The Art of Coffee Roasting: Investigations into Sensor Development for the Application of Controlling Coffee Roasting
Kelly, C. B. D. (2018). The Art of Coffee Roasting: Investigations into Sensor Development for the Application of Controlling Coffee Roasting (Thesis, Doctor of Philosophy (PhD)). The University of Waikato, Hamilton, New Zealand. Retrieved from https://hdl.handle.net/10289/11614
Permanent Research Commons link: https://hdl.handle.net/10289/11614
In this thesis, I investigate novel methods of sensing change in roasting coffee. Coffee roasting is a vital step in coffee’s supply chain. It is the process that takes green coffee and transforms it via a series of many chemical and physical reactions to produce the flavours for which coffee is recognised.
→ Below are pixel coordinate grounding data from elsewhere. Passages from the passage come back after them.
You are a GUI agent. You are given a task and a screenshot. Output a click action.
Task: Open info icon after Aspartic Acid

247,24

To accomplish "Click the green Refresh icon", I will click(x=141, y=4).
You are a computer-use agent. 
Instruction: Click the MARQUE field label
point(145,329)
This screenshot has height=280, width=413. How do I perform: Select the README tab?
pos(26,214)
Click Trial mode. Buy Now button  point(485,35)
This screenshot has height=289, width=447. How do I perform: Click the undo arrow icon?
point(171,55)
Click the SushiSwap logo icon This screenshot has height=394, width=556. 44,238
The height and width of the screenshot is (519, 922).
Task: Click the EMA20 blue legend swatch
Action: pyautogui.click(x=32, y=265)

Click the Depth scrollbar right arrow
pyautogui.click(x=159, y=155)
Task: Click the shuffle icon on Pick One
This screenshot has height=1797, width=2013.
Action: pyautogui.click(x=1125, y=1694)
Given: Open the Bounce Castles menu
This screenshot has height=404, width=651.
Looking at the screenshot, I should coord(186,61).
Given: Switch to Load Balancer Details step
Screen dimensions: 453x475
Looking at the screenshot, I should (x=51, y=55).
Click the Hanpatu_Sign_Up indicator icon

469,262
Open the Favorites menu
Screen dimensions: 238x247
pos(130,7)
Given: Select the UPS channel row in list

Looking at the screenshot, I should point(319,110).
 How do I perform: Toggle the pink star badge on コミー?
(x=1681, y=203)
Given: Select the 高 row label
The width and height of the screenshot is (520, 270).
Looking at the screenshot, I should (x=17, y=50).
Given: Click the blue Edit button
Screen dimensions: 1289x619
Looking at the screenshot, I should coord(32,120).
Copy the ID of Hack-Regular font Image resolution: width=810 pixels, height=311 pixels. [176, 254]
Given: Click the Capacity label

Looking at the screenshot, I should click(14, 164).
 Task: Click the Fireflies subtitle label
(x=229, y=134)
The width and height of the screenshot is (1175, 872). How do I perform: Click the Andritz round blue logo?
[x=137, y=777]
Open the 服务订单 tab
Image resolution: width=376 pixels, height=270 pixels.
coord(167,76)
As of today, correctly roasted coffee has been an art. My work applies different methods of sensing to track various changes in coffee as it roasts with the end goal of automating the art. The goal was to find an event or measurable phenomenon that could be used to detect when the roasting coffee has reached an ideal point, beyond which the beans would start to taste burnt. My investigations looked at various sensing methods. I expanded on three different areas of test: bean temperature, online moisture measurement using microwave resonance, and surface chemistry using Raman spectrometry. Using these different methods, I was able to produce novel and interesting measurements. Each of the measurement methods performed satisfactorily and produced novel results. These results however did not produce the desired measurable event or independent characteristics. This meant that they were not able to individually solve the problem. However, their uniqueness and application flexibility would allow them to be used as elements in future roasting sensor systems.